Ollama API: Run Large Language Models Locally with Simple APIs

Running Large Language Models (LLMs) locally is becoming increasingly important for developers who care about privacy, cost, latency, and offline access. Ollama makes this practical by providing a clean CLI and a simple HTTP API to run models like Llama, Mistral, Gemma, and more on your own machine.

In this post, we’ll explore what the Ollama API is, how it works, and how to use it in real applications.
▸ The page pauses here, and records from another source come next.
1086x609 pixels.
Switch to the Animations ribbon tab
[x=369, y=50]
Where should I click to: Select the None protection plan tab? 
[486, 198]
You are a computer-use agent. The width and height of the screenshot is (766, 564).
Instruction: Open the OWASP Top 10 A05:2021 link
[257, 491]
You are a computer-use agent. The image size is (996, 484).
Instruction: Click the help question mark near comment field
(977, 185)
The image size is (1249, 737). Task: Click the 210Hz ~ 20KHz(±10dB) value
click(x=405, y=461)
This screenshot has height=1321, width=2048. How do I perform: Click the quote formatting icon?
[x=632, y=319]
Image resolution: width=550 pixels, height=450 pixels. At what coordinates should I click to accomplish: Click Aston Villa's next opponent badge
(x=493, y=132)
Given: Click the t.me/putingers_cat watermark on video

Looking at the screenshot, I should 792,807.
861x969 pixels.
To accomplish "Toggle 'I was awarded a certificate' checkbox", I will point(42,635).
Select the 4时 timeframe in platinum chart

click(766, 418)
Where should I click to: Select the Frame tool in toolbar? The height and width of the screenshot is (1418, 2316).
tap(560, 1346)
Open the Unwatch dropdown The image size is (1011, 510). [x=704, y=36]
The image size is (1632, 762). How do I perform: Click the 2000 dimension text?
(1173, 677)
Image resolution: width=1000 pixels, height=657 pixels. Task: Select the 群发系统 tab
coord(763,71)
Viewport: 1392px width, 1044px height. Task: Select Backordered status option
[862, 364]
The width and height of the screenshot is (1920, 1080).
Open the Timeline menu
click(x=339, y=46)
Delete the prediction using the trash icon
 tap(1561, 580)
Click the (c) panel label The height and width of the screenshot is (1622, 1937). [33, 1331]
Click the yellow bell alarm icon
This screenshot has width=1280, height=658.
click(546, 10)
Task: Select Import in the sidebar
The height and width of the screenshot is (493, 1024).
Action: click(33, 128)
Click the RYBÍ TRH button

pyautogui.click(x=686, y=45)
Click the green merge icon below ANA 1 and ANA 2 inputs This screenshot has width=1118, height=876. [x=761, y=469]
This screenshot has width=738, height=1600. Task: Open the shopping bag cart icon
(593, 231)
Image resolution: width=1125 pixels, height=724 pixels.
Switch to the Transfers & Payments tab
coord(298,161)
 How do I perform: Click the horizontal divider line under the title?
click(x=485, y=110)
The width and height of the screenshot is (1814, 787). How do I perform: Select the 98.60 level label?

Ollama is a local AI runtime that lets you run open-source large language models on your own machine. It provides a simple CLI and HTTP API to download, manage, and interact with models privately, offline, and without relying on cloud-based AI services. To learn Essential Ollama Commands read our article.

Installing Ollama

First of all download and install ollam from the official site.

Verify installation:

ollama --version

Run a model in this demo we will use qwen2.5:latest model.

ollama run qwen2.5:latest

Ollama API Basics

Ollama exposes REST APIs ,it can be used with other applications.Ollama exposes a local HTTP server by default at

http://localhost:11434

We can interact with standard REST API calls. If we send a GET request to http://localhost:11434 we will get following response.

Ollama provides following APIs:

Text generation API
Chat completion API
Embedding generation API
Version API

1. Generate Text with Ollama API

To generate text using ollama API use the below API

POST http://localhost:11434/api/generate

Example request body :

{
"model": "qwen2.5:latest",
"prompt": "Define REST API in 50 words"
}

As we can see that generate API will return stream of JSON objects. The response is streamed by default, making it suitable for chat UIs. To disable streaming use “stream : false” in the request body.

2. Generate a chat completion

For conversational use cases we can use the following Ollama API endpoint :

POST /api/chat

Example request body :

{
"model": "qwen2.5:latest",
"messages": [
{"role": "system", "content": "You are a helpful assistant"},
{"role": "user", "content": "What is Docker?"}
],
"stream" : false
}

3. Generate Embedding

Ollama also supports embeddings for semantic search and RAG systems. To generate embedding use the following API endpoint

POST /api/embeddings

Example request body

{
"model": "all-minilm",
"prompt": "Nolowiz is awesome"
}

4. Version

This API endpoint returns the version of Ollama

GET /api/version

Conclusion

The Ollama API makes running LLMs locally simple, developer‑friendly, and practical. If you want control over your data, predictable costs, and low‑latency inference, Ollama is one of the best tools available today.